Smaller contractors continue to suffer from tight cash flow and deteriorating margins due to a lack of projects and higher labour and rental costs.

  • Singapore’s construction sector value added shrunk in 2017 (down 6.1%) due to a subdued performance in private construction, steming from continued lower demand, less favourable economic conditions and bigger supply of already completed private housing projects and offices. SME contractors continue to suffer from tight cash flow and deteriorating margins due to a lack of projects, increasing competition, and higher labour and rental costs.
  • Public construction accounted for about 70% of building activity in 2017 (60% in 2016), following the government’s higher spending on infrastructure and civil engineering contracts (worth between SGD 20 billion and SGD 24 billion, up from SGD 15.9 billion in 2016). In order to support the industry and give a boost to troubled smaller contractors the government announced it will spend SGD 1.4 billion over the next two years to upgrade walkways and renovate community centres, sports halls, police stations, etc.
  • Singapore´s construction businesses are heavily reliant on banks for loans and project funding. Despite a more difficult outlook for the Singaporean banking sector as a result of lower growth in China and a less favourable domestic economic outlook, bank lending remains non-restrictive to the construction sector for the time being.

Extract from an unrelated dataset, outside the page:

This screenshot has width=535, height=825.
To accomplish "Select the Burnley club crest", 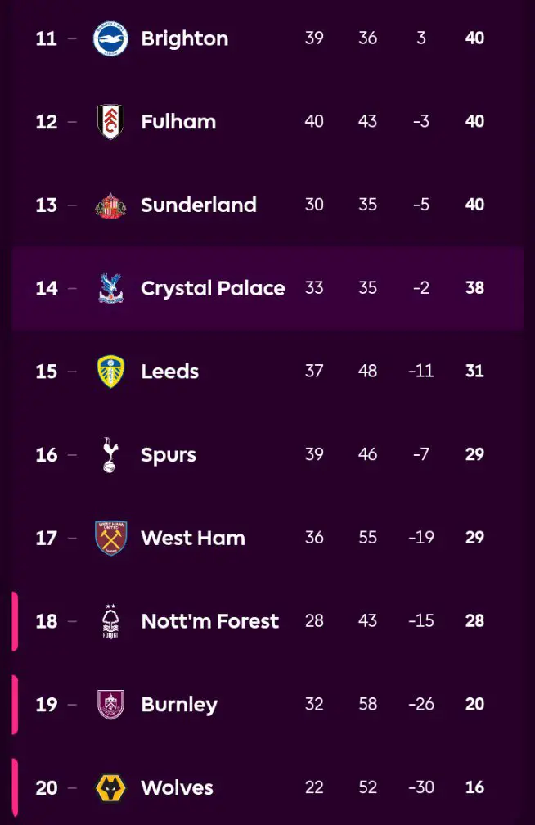I will (110, 705).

  • Payment duration in the industry is 60-120 days on average. Payment morality slowly deteriorated in 2017, and this negative trend is expected to continue in H1 of 2018. According to the Singapore Commercial Credit Bureau (SCCB) construction is the only sector that registered a year-on-year rise in the number of slow payments (up from 50.82% in Q3 of 2016 to 53.3% in Q3 of 2017).
  • The protracted default rate in the construction industry remains high. At least the number of businesses under liquidation has decreased year-on-year by about 15%, as banks are more prone to accept restructuring options as opposed to resorting to liquidation.
  • In 2018 the decline is expected to ease on the back of continuous public investment in the sector. While our underwriting stance is generally open for businesses related to public sector construction we are more cautious about the private building segment and SME contractors in general.